La destra italiana scavalca Orban

Si tenga presente che Orban, riferimento europeo della destra populista e del sovranismo italiano ha fatto meglio dei nostri eroi in queste ore. Il leader magiaro, infatti, si è rivolto ai suoi concittadini esortandoli a vaccinarsi: «Esorto tutti a vaccinarsi, perché nessuna misura di protezione è sufficiente, solo il vaccino serve. Le altre misure rallentano la diffusione del virus, ma non ci proteggono. Non dobbiamo credere alle illusioni».

Forse è arrivato il momento che, civilmente, ma con fermezza si apra una riflessione collettiva sul concetto della democrazia e del pluralismo in relazione agli argomenti relativi la lotta contro il Covid. Per quale motivo (bisognerebbe chiederlo agli “eroi del giornalismo libero alla Giletti”) e in base a quale principio di libertà si dovrebbe dare spazio ad una posizione demenziale come quella della parlamentare europea Francesca Donato che ha lasciato il gruppo della Lega in dissenso nei confronti della posizione sui vaccini e in particolare sull'utilizzo del certificato verde?

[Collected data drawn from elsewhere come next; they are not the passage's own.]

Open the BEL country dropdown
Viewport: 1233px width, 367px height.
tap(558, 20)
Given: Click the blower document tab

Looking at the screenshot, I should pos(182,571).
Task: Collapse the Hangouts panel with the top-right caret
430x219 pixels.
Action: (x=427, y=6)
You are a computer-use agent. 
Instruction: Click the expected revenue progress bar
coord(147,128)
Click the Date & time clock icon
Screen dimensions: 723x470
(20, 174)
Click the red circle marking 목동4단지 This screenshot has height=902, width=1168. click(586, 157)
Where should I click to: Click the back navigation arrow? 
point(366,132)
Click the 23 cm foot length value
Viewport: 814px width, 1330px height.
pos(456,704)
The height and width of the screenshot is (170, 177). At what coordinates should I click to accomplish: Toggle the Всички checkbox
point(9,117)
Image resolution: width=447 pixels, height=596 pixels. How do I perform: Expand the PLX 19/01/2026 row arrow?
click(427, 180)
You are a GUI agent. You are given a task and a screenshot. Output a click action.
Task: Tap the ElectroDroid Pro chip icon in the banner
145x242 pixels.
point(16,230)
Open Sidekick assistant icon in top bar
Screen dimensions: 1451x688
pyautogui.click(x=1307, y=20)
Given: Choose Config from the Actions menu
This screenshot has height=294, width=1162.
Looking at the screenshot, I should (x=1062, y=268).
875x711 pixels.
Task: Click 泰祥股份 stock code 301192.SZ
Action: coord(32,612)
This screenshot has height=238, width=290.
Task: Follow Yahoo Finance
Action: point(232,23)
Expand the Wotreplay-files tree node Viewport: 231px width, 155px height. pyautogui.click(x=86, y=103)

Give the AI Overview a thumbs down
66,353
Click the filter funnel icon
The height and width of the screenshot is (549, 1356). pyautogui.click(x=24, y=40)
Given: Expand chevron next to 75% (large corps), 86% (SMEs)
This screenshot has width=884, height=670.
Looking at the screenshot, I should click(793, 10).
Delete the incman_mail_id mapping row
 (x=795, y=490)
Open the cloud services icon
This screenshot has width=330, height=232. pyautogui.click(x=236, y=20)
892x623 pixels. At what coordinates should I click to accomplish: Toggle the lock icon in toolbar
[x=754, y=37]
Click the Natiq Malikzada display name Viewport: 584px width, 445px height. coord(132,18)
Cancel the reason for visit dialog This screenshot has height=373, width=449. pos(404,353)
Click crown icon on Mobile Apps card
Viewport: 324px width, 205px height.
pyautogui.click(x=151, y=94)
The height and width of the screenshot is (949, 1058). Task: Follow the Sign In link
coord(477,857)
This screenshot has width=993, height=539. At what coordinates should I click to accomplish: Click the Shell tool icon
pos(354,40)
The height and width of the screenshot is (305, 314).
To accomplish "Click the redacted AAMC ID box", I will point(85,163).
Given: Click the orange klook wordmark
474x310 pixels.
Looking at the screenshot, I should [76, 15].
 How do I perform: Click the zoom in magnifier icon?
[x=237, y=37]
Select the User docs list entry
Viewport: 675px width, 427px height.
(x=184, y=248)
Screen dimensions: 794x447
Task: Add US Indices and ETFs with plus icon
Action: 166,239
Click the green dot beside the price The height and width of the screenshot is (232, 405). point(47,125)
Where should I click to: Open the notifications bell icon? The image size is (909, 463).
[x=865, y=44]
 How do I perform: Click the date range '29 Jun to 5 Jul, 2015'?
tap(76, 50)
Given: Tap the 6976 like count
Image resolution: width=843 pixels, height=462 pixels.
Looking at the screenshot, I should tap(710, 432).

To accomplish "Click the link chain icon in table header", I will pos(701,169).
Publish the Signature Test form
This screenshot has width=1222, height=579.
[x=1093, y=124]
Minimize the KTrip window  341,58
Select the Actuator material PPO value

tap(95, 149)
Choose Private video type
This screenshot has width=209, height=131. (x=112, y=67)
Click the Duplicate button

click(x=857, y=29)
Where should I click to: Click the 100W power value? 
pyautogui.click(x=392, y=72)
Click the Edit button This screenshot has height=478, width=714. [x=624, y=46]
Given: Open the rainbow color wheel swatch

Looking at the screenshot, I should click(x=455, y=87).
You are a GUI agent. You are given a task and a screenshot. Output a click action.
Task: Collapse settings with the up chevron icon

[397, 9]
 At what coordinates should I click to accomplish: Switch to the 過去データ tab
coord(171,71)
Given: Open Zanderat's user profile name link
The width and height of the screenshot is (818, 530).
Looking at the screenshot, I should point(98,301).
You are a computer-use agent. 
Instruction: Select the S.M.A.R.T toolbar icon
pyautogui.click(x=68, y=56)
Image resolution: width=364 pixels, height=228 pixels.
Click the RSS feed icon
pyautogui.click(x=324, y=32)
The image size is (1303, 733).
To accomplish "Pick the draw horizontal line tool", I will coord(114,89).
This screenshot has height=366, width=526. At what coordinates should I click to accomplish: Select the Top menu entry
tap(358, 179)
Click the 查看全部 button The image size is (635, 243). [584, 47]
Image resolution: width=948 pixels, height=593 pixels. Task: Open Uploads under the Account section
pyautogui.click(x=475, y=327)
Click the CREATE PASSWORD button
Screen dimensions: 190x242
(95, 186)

È lecito che una ignorante si metta a disquisire o contestare in tv, virologi che parlano, invece, con cognizioni scientifiche alla mano? Eppure per l’ex leghista, pare che si stiano aprendo le porte del partito della Meloni (a proposito di ambiguità della Giorgia nazionale) ora che anche per il gruppo della Lega è diventata insostenibile la sua posizione.

Sono tante le contraddizioni di quest’epoca e di questa fase. E, tuttavia, il problema della destra italiana, portatrice di queste posizioni, rappresenta un serio gap per il futuro di un paese che vuole mantenere standard europei e non scavalcare Orban a destra sul fronte del sovranismo oscurantista e antiscientifico.